**Short exercise**:
Reproduce everything from the start of the listing down to the line containing "(x=69, y=353)", switching "hyperlink" to "link" and leaving all else unchanged. Omit the pictures from your answer.

--- Start of Provided data ---

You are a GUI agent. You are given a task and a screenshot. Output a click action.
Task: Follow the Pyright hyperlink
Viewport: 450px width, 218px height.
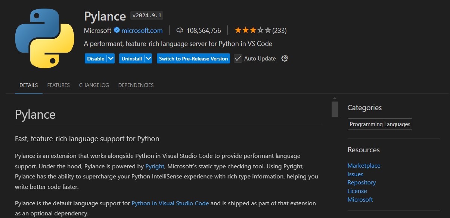click(x=155, y=166)
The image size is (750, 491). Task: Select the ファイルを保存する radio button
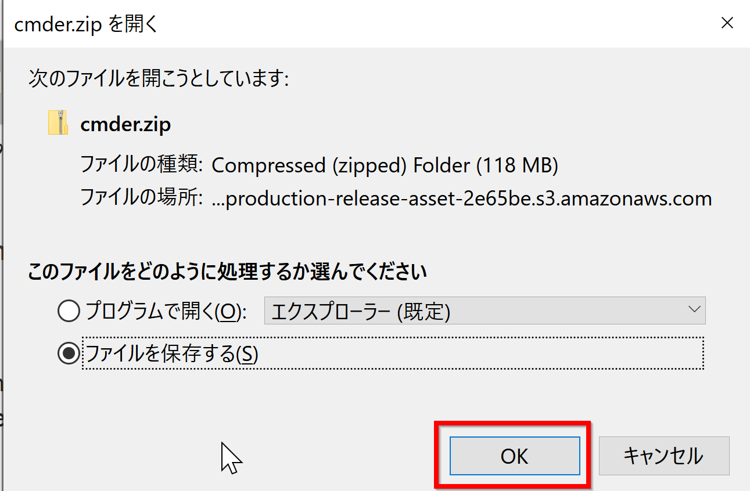(x=69, y=353)
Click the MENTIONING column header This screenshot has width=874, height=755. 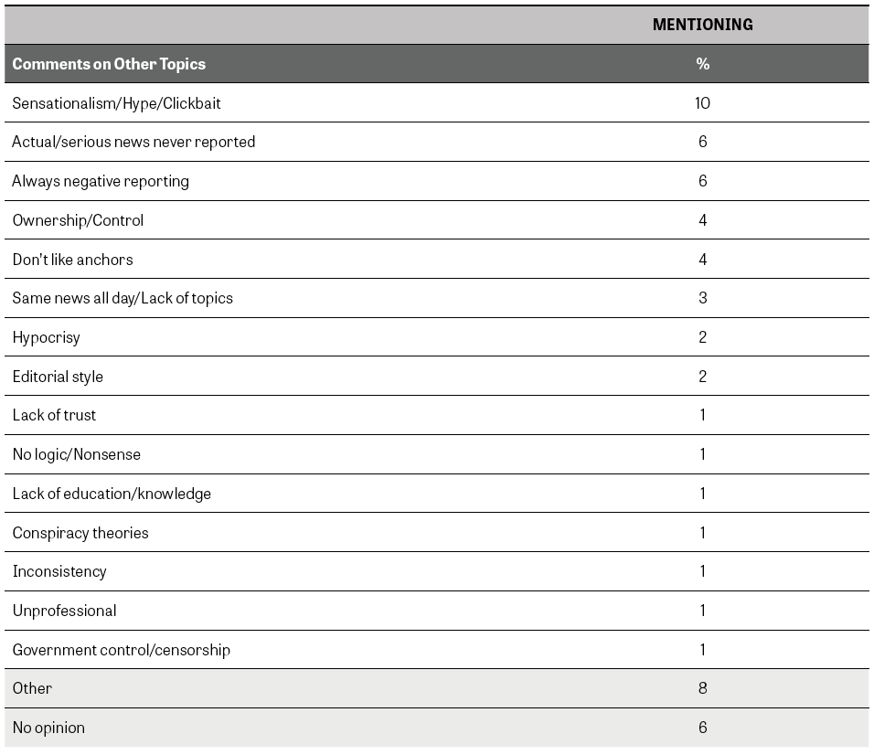pyautogui.click(x=702, y=26)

--- End of Provided data ---

**Exercise solution**:
You are a GUI agent. You are given a task and a screenshot. Output a click action.
Task: Follow the Pyright link
Viewport: 450px width, 218px height.
click(x=155, y=166)
The image size is (750, 491). Task: Select the ファイルを保存する radio button
(x=69, y=353)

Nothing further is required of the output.